:: Extracted text ::

Open WQR53 opened 2 years ago
Hi @WQR53 , Thank you for your interest in our work!
I don't know the reason, since astminer and neuro-vectorizer are not mine.
However, please check out this PolyCoder paper: https://arxiv.org/pdf/2202.13169.pdf and code: https://github.com/VHellendoorn/Code-LMs where we release a larger model that works for many languages. Specifically, for C, PolyCoder achieves better results than OpenAI's Codex.

:::

▸ Brief A
Can you copy the issue thread word for word, between "I don't know" and "than OpenAI's Codex.", inclusive?
▸ Brief B
What comes next in the issue thread after its last sentence? Write the continuation.

:: Records provided ::

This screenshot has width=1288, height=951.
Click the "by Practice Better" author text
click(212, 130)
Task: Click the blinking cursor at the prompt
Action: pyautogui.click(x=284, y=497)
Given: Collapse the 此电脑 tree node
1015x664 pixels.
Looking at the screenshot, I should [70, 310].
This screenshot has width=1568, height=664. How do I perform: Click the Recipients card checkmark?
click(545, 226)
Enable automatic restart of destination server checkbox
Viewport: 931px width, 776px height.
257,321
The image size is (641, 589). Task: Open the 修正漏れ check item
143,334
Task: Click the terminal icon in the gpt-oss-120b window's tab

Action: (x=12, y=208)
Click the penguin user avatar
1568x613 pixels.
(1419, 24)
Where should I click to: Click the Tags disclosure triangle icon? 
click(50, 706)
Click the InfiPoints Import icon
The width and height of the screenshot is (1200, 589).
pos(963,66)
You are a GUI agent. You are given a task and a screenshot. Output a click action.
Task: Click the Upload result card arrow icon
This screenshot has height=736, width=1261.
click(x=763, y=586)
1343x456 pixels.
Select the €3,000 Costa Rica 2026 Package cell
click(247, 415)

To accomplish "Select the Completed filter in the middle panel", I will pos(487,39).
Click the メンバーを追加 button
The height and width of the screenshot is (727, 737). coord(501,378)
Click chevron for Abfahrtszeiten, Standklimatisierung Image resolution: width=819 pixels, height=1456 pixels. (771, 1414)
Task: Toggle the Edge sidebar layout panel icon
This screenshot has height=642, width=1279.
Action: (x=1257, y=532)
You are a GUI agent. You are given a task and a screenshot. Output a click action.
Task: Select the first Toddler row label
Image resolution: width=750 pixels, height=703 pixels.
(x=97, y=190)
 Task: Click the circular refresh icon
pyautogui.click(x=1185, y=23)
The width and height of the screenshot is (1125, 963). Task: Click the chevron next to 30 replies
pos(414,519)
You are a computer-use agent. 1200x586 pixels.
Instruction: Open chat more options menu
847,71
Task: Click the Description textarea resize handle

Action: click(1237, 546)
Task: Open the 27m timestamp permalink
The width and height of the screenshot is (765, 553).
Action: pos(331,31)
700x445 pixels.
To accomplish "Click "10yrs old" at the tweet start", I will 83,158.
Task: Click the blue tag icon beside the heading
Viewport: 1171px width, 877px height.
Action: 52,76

:::

▸ Response A
I don't know the reason, since astminer and neuro-vectorizer are not mine.
However, please check out this PolyCoder paper: https://arxiv.org/pdf/2202.13169.pdf and code: https://github.com/VHellendoorn/Code-LMs where we release a larger model that works for many languages. Specifically, for C, PolyCoder achieves better results than OpenAI's Codex.

▸ Response B
Best, Uri
I use astminer to generate C data for feeding code2vec. And the dataset is from https://github.com/intel/neuro-vectorizer . However, PRECISION, RECALL, and F1 are always zero when training. I use the command
source train.sh
to run train.sh and the following output was obtained (partially).I used astminer to get path_contexts.c2s file and divided it into three files train.c2s, test.c2s and val.c2s. Next, I modified the file preprocess.sh and got 7 c2v files: xxxx.dict.c2v, xxxx.histo.ori.c2v, xxxx.histo.path.c2v, xxxx.histo.tgt.c2v, xxxx.test.c2v, xxxx.train.c2v, xxxx.val.c2v. And then I used the command
source train.sh
to run train.sh but found that PRECISION, RECALL, and F1 were all 0.